Demokrasi yang diwariskan leluhur umat manusia---Bangsa Indonesia, yang bijak berwujud kerja sama---gotong royong, bermusyawarah untuk kebaikan kepentingan bersama. Yaitu demokrasi yang menghadirkan kesejahteraan bersama yang berkeadilan.
Dalam demokrasi yang diwariskan para leluhur tidak ada kepentingan dinasti, golongan atau kelompok yang mau dengan sengaja mengurangi kesejahteraan siapa pun pribadi sesamanya. Dan tidak ada seorang pun yang faham demokrasi kukuh berpendirian tidak mau peduli dengan kepentingan bersama.
Kampanye yang menjual penderitaan rakyat
Pesta demokrasi pasti diwarnai pertarungan "program"---janji kampanye, antar parpol.
Dan yang pasti kampanye seringkali diikuti dengan pertarungan kepentingan yang menjual penderitaan rakyat sebagai modal untuk kemenangan partainya. Terlebih di negara-negara yang masih tergolong sebagai negara sedang berkembang. Atau negara yang sedang dalam proses belajar bernegara.
Mungkin begitu pula kiranya dengan semua Parpol Indonesia dalam menggunakan demokrasi untuk menyelenggarakan negara sampai saat ini?
Semua parpol, ahli tatanegara dan ahli hukum di negara ini seperti masih belajar praktik bernegara di dalam negara yang sudah sempurna berdiri.

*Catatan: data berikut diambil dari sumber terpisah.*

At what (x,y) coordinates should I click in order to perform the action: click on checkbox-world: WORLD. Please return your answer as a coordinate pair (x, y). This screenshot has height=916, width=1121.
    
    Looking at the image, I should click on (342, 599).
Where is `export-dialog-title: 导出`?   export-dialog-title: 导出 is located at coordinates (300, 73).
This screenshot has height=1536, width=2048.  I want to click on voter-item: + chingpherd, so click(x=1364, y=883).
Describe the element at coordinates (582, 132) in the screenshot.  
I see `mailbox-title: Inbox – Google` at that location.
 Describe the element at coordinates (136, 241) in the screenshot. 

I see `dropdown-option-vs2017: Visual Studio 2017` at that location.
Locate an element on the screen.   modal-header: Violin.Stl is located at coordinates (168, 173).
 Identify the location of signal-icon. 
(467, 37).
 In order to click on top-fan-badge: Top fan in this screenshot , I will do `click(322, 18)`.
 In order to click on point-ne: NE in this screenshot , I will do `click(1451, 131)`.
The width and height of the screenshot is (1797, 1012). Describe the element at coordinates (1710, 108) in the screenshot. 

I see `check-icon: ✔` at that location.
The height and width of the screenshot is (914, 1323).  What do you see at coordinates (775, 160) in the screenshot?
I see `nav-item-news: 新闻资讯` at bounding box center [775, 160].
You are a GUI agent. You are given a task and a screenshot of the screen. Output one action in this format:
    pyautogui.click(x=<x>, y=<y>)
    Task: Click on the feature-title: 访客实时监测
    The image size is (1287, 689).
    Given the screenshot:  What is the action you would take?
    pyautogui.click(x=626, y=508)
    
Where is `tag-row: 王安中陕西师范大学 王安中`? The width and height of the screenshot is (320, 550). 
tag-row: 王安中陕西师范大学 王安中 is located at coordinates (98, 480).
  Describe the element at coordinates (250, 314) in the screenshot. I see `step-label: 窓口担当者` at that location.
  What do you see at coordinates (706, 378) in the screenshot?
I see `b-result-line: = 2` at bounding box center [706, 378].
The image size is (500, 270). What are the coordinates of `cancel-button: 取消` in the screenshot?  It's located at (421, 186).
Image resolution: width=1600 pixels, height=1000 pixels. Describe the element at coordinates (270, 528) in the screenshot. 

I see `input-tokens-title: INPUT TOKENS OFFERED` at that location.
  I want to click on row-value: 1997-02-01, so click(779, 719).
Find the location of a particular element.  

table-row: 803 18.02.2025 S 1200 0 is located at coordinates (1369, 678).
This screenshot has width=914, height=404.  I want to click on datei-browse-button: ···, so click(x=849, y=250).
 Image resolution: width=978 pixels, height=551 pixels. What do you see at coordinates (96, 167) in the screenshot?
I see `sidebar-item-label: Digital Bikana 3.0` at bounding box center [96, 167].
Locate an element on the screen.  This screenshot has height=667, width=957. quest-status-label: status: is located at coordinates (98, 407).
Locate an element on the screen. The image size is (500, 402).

Buktinya, pada setiap rezim berkuasa tidak pernah sepi dengan memperdebatkan kebenaran atas kebijakan-kebijakan yang ditempuh pemerintah. Mungkin agak bisa dikecualikan ketika zaman rezim Soeharto.
Demokrasi buta atau liar
Sejak zaman Bung Karno sampai zaman "Now" demokrasi yang berisi pertarungan kepentingan demi kekuasaan yang menguasai seluruh kekuasaan diperaktikkan secara "primitif" kalau tidak bisa dikatakan buta atau liar. Â Demokrasi tanpa aturan. Demi kemenangan dalam pemilu-pemilu.
Ya. Dipraktikkan secara primitif dan "liar" karena yang kalah pasti merasa dicurangi. Yang menang pasti dituduh macam-macam. Karena dekat dengan yang berkuasa, banyak duit, mahir dan ampuh merekayasa keunggulan mutlak lewat survei dan sebagainya.